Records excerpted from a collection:
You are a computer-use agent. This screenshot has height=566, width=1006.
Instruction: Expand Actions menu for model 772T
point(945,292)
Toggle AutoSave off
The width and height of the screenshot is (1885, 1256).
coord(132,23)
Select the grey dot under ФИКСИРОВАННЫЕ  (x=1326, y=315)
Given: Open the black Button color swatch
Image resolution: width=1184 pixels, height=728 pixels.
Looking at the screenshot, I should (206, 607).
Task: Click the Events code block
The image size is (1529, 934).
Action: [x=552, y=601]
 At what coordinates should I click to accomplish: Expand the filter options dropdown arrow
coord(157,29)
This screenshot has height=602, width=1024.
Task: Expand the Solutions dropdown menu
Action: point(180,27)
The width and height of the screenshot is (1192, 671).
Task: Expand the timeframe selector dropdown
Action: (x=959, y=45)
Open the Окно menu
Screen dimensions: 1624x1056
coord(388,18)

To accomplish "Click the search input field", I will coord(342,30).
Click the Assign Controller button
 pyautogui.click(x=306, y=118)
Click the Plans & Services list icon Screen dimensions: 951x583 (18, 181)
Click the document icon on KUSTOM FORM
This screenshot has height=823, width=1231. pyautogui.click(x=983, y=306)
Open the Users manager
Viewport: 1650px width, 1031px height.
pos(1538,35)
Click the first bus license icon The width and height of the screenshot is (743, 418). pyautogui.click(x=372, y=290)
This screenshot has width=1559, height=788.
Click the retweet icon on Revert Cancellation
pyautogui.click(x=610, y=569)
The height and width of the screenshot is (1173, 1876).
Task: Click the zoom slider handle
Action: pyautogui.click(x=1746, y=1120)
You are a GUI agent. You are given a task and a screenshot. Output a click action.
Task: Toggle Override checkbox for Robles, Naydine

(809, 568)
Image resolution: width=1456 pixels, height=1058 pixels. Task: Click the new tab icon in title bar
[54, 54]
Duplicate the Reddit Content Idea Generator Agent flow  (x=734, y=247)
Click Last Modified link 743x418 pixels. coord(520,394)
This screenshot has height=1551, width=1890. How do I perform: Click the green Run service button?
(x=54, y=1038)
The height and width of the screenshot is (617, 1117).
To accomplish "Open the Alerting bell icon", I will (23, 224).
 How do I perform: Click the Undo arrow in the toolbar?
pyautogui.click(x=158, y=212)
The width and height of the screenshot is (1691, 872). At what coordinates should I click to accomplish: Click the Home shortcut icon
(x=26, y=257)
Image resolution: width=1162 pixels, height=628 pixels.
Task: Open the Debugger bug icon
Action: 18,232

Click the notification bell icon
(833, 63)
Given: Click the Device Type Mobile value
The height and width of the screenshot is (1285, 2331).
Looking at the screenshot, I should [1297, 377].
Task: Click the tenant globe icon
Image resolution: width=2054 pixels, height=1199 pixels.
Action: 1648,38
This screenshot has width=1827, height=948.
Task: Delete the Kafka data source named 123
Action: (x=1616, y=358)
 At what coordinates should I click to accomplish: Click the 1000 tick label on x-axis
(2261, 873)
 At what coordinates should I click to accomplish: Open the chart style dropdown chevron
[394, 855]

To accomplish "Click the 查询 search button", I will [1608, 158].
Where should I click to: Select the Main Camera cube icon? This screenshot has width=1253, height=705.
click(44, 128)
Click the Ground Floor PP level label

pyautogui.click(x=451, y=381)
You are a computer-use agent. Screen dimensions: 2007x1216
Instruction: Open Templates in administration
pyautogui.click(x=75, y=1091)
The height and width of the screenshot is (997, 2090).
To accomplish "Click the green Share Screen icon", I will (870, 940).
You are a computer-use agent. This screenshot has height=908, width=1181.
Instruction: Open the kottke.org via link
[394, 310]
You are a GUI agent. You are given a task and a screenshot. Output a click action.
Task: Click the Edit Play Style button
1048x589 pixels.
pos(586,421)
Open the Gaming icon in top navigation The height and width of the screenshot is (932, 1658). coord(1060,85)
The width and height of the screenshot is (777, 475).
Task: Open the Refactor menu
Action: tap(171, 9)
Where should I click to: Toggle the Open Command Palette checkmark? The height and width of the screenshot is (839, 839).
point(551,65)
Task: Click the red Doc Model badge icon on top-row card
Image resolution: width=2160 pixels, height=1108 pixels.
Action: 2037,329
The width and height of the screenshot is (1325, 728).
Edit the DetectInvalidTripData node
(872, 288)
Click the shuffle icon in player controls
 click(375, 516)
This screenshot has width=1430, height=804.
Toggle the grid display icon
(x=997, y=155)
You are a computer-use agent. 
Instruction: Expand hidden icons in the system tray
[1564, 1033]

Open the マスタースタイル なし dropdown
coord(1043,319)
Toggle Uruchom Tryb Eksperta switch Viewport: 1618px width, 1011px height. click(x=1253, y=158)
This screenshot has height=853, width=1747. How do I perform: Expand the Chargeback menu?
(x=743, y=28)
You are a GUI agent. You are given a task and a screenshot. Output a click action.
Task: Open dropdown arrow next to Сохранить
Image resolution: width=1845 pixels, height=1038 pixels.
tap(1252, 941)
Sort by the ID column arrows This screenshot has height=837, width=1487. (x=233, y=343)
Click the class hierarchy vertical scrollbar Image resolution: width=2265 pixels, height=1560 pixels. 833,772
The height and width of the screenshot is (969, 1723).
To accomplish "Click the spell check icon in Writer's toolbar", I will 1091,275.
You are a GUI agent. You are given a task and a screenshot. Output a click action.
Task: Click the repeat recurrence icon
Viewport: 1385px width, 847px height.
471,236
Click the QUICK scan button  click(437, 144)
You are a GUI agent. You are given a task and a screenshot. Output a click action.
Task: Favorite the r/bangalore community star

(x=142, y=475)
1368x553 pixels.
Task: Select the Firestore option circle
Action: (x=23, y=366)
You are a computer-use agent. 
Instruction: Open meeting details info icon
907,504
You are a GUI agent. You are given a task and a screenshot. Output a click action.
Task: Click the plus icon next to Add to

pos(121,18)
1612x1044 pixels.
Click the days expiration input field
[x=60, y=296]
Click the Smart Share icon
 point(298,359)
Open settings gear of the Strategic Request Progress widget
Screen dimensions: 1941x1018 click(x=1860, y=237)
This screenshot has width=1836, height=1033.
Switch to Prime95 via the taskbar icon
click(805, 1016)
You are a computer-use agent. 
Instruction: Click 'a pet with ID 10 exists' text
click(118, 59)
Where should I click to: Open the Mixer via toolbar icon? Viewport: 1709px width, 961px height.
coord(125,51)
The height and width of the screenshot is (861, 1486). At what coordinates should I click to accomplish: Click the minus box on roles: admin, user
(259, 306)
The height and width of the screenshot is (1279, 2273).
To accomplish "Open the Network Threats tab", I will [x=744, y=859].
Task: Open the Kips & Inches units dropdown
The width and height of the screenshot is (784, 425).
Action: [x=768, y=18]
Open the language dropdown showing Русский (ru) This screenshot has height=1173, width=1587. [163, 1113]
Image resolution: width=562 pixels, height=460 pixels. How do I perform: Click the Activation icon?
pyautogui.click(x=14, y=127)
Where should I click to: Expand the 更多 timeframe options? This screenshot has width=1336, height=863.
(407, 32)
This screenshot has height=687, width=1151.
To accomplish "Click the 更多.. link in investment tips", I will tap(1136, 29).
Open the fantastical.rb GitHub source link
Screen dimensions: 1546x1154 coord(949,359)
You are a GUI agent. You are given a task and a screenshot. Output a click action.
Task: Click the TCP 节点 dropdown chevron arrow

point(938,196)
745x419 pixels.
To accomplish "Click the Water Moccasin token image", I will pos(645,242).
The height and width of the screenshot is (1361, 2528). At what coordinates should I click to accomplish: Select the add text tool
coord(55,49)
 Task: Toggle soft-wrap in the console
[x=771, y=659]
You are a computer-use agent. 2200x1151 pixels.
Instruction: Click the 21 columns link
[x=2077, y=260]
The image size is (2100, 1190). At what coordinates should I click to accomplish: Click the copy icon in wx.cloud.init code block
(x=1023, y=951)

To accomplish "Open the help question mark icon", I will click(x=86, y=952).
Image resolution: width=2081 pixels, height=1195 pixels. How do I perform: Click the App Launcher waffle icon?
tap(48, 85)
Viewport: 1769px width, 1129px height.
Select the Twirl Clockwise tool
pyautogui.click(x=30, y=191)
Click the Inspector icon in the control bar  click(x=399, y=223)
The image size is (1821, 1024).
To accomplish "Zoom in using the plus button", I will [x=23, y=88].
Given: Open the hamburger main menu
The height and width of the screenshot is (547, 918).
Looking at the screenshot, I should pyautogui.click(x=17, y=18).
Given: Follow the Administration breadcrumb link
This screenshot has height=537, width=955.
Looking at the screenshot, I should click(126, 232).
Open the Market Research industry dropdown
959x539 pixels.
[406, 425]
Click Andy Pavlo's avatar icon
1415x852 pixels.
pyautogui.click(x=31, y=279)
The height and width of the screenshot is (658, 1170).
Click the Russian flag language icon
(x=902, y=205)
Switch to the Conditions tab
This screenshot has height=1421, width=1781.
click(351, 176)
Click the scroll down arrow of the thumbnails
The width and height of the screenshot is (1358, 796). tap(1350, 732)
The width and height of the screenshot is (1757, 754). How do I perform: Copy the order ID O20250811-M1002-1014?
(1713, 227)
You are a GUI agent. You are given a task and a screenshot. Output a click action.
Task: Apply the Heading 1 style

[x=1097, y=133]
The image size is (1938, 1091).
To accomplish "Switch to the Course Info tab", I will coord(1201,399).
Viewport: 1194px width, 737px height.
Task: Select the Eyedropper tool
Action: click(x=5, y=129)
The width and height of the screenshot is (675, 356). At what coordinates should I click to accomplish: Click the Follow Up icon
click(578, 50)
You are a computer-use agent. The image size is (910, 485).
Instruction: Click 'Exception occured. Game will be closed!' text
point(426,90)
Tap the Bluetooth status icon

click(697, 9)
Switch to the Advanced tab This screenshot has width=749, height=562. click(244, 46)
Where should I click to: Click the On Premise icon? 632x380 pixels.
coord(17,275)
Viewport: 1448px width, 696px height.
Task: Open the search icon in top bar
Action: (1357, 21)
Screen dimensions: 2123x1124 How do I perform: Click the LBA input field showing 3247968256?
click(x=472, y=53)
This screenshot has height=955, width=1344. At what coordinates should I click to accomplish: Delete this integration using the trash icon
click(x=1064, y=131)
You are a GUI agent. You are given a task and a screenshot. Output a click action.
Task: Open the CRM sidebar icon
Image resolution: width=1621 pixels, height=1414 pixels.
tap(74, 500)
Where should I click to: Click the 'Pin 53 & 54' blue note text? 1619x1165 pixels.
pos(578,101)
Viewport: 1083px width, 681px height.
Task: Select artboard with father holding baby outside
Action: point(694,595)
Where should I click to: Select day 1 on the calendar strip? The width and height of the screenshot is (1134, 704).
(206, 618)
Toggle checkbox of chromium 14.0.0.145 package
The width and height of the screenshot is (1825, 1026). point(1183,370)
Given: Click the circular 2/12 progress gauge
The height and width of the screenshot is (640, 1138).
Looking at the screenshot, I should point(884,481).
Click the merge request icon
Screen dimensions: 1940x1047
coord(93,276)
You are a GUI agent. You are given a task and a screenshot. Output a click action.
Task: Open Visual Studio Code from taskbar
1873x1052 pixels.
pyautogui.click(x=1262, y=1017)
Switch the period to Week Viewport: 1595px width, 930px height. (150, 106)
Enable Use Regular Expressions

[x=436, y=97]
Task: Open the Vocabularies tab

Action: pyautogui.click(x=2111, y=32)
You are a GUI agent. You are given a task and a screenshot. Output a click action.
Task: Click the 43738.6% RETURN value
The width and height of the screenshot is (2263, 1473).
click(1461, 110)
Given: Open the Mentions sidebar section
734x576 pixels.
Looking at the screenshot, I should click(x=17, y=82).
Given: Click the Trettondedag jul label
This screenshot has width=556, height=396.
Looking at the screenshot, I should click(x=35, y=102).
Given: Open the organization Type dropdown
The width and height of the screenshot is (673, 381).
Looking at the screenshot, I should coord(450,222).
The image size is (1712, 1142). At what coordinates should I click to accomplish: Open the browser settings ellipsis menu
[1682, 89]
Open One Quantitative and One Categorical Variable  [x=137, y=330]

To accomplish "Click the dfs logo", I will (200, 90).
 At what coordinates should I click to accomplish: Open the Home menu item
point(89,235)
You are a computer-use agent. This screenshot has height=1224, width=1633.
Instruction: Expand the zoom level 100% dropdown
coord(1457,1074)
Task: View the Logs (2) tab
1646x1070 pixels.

→ EXERCISE PROMPT
Note each line above that holds "Type", then copy all of them.

→ RESPONSE BOX
Given: Click the Device Type Mobile value
Given: Open the organization Type dropdown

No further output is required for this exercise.